**TASK TO CARRY OUT:**
Report how many lines below include "This", giving the figure alone.

Segment Start: PROVIDED INFORMATION

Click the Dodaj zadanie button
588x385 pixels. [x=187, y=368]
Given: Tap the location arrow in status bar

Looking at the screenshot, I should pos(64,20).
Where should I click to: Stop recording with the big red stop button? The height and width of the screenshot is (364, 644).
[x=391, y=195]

Segment End: PROVIDED INFORMATION
Segment Start: PROVIDED INFORMATION

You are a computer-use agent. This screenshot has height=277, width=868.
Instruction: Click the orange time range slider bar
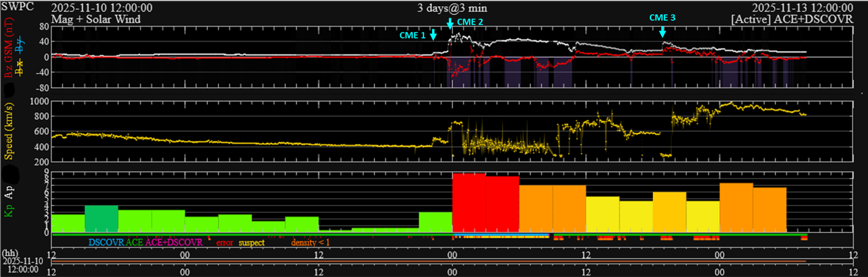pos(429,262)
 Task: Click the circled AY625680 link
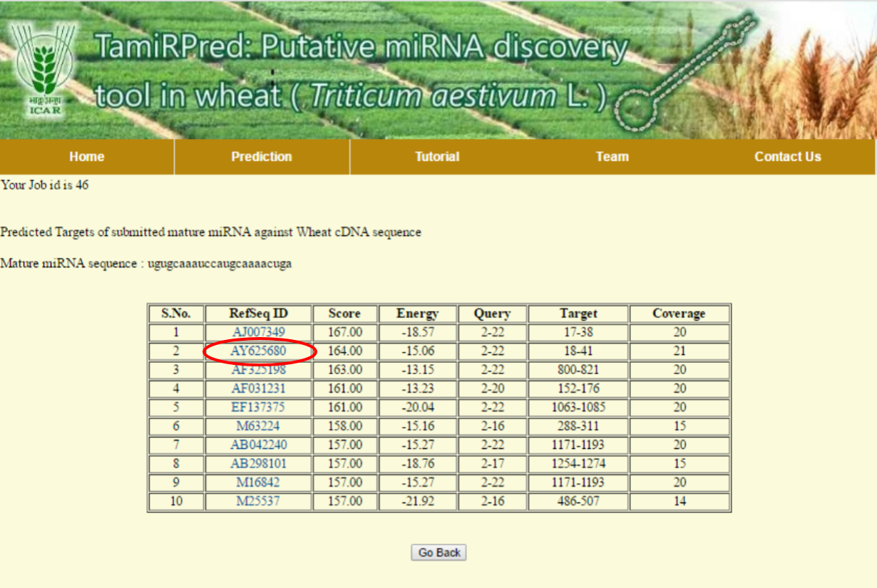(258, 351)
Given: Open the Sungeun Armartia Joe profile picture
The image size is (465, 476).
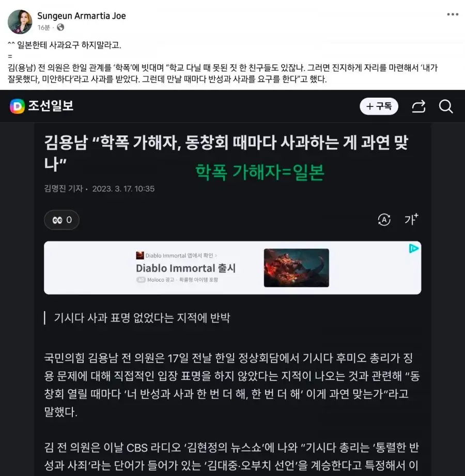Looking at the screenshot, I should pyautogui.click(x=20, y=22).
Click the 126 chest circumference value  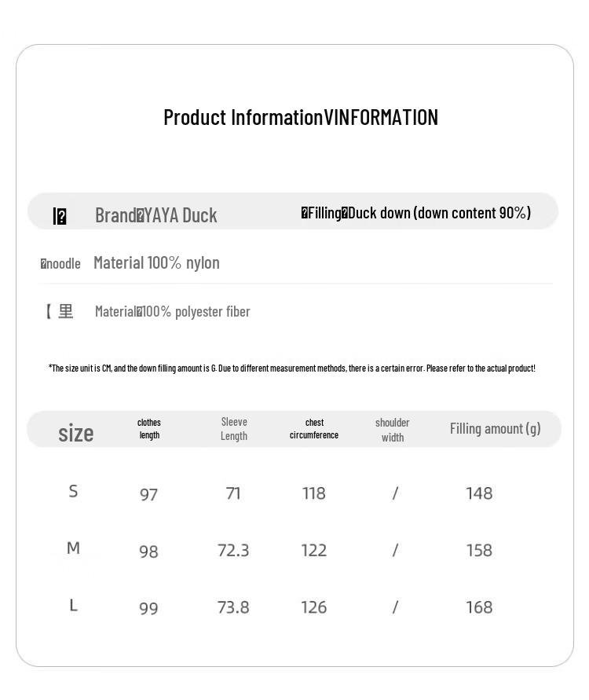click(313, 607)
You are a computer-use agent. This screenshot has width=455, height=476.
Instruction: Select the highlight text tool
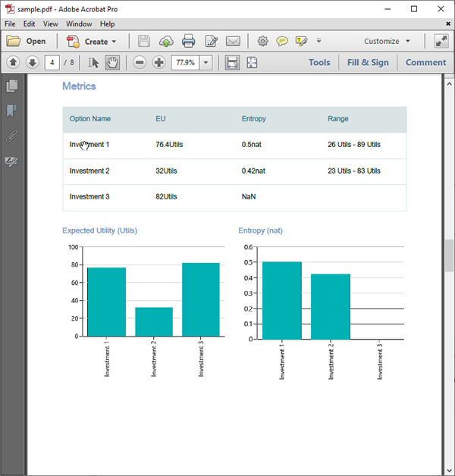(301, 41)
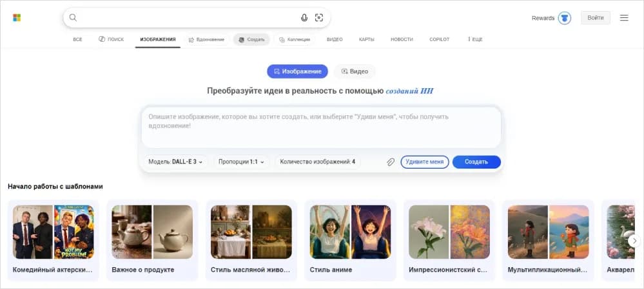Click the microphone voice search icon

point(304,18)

Segment End: PROVIDED INFORMATION
Segment Start: PROVIDED INFORMATION

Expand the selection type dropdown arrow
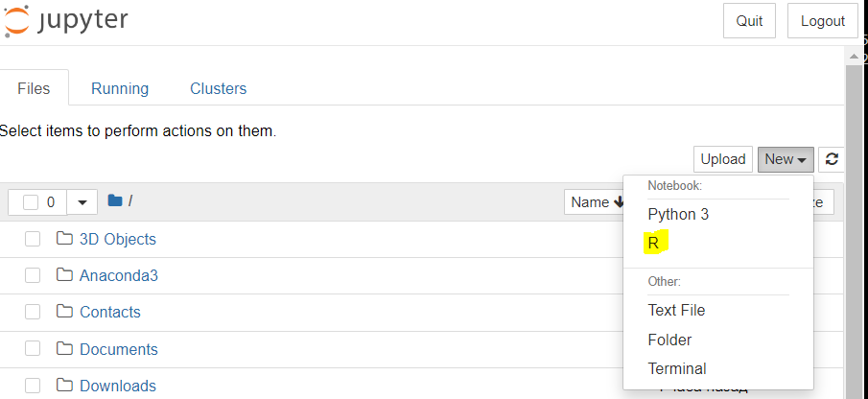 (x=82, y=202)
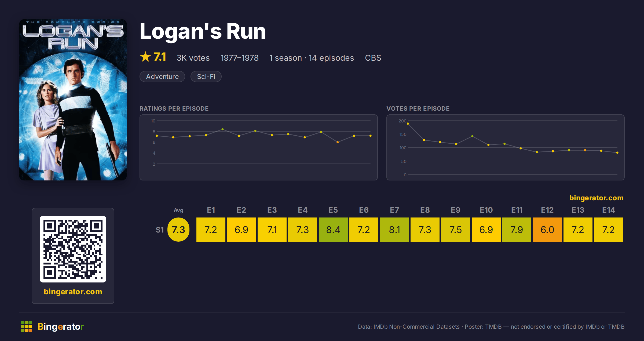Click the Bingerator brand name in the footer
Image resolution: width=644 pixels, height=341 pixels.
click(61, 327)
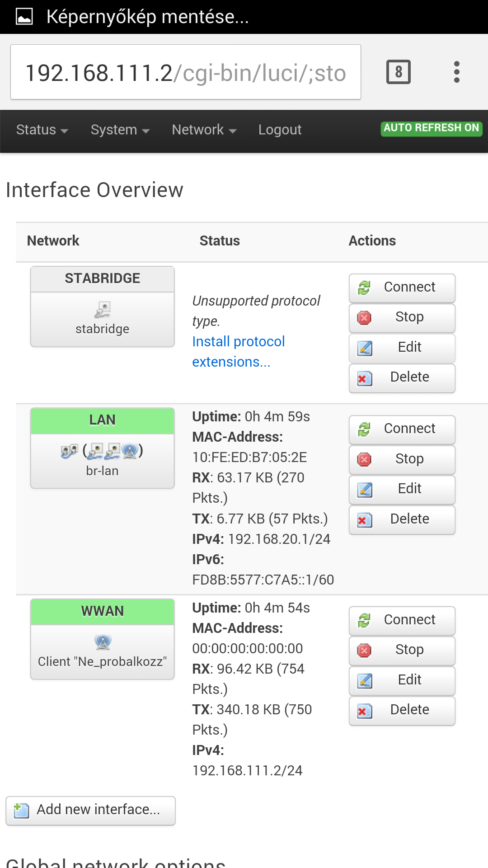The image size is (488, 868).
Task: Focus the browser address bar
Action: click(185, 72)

Segment End: PROVIDED INFORMATION

**THE ANSWER:**
2